L’annonce a été faite par le président par intérim de l’ANIE, Karim Khelfane, lors d’un forum organisé par le quotidien public El-Moudjahid. Selon lui, les formations concernées, parmi lesquelles figure le parti El-Islah, n’ont pas respecté les obligations légales relatives au renouvellement de leurs instances dirigeantes dans les délais impartis.
De ce fait, ces partis ne pourront pas présenter de listes de candidatures pour ce scrutin. La date limite de dépôt des dossiers reste fixée au 18 mai, conformément au calendrier électoral établi par l’autorité.

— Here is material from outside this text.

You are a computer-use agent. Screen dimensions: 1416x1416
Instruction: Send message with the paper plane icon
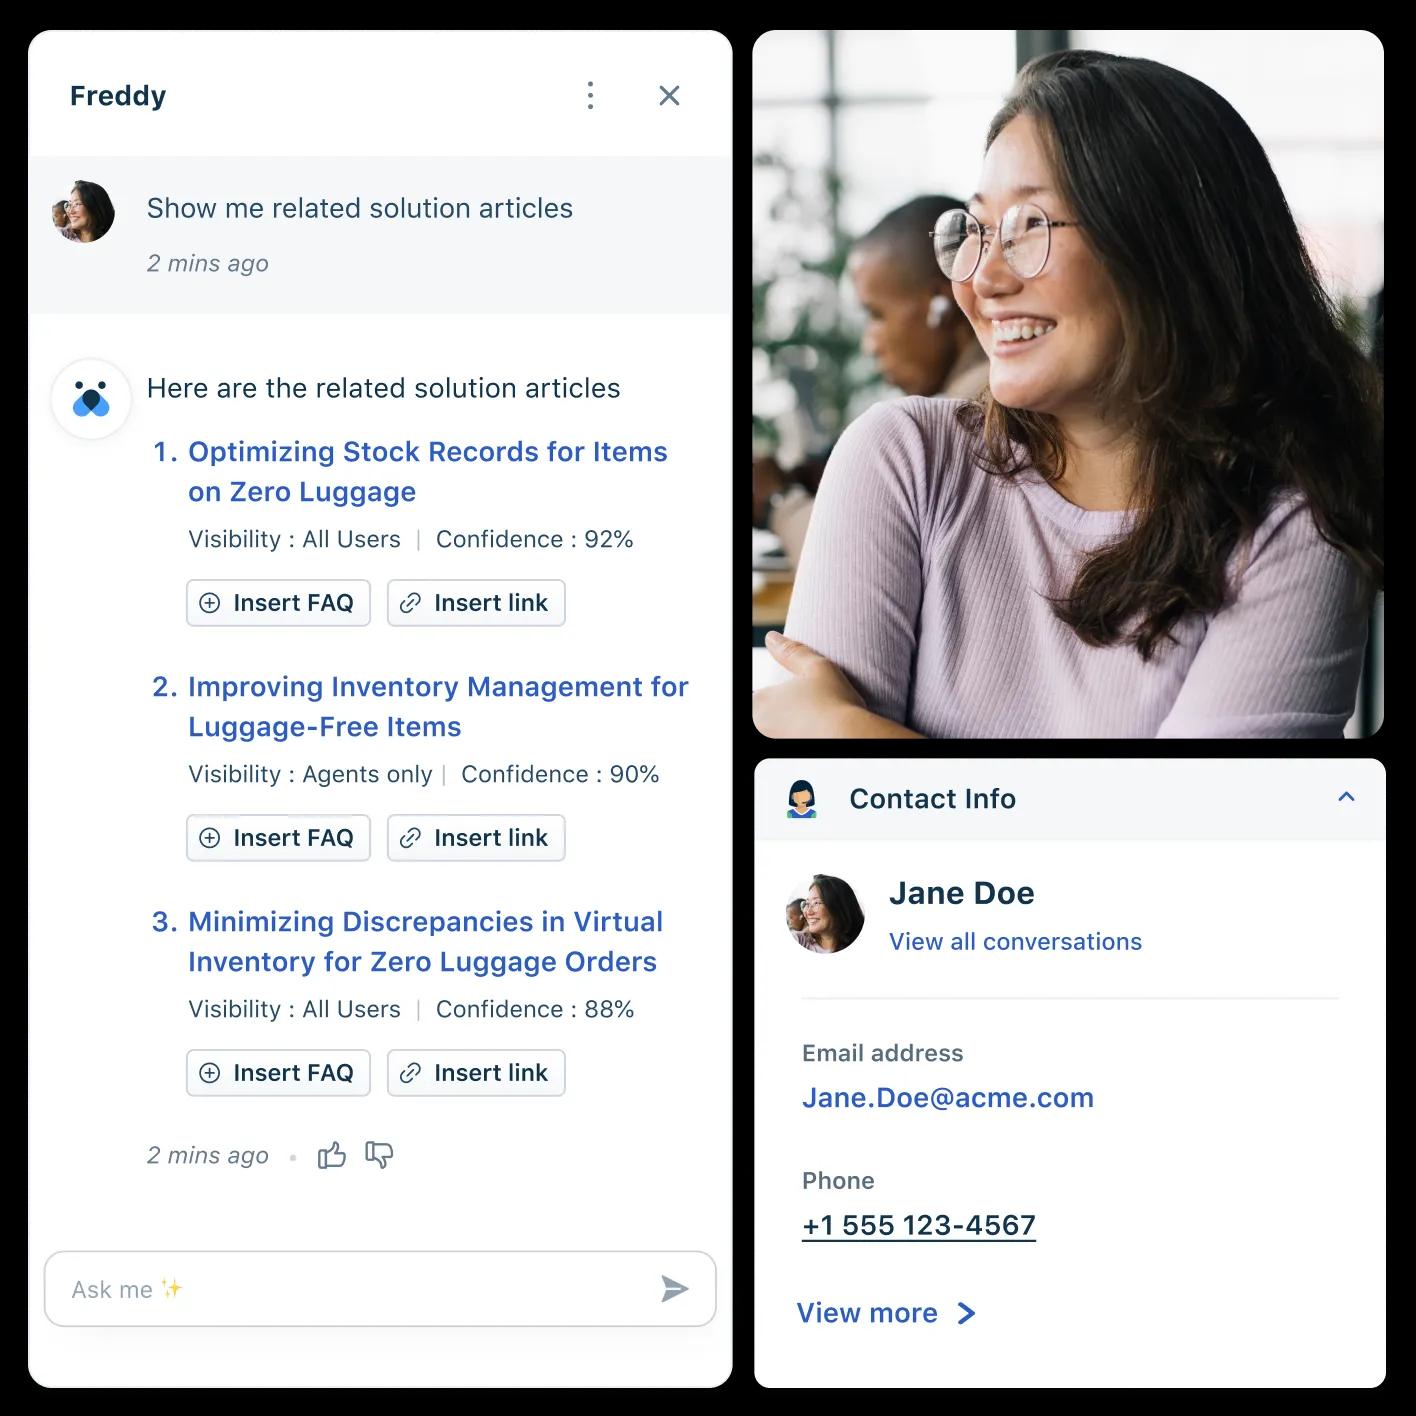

Karim Khelfane a également rejeté les demandes de prolongation formulées par certaines formations politiques, notamment le Parti des travailleurs (PT), qui évoquait des lenteurs administratives dans la délivrance des formulaires de parrainage.
« Il est impossible de prolonger ces délais légaux », a-t-il insisté, rappelant qu’un délai de 45 jours avait été accordé pour la constitution des dossiers.
Cette décision remet en lumière les défis liés à l’organisation du scrutin, dans un contexte où plusieurs partis dénoncent des contraintes administratives et logistiques susceptibles d’affecter leur participation.
Parallèlement, les autorités algériennes mettent en avant les mécanismes de contrôle destinés à garantir la transparence du processus. Une commission chargée de superviser le financement de la campagne électorale sera mise en place dès l’ouverture officielle de celle-ci. Elle regroupera notamment des magistrats de la Cour suprême, du Conseil d’État, de la Cour des comptes ainsi que des représentants d’organismes de lutte contre la corruption et du ministère des Finances.
Ces élections se tiendront avec un corps électoral estimé à plus de 24,5 millions d’inscrits, dont environ 264 000 électeurs vivant à l’étranger, dans un climat politique où les conditions d’accès à la compétition électorale restent suivies de près.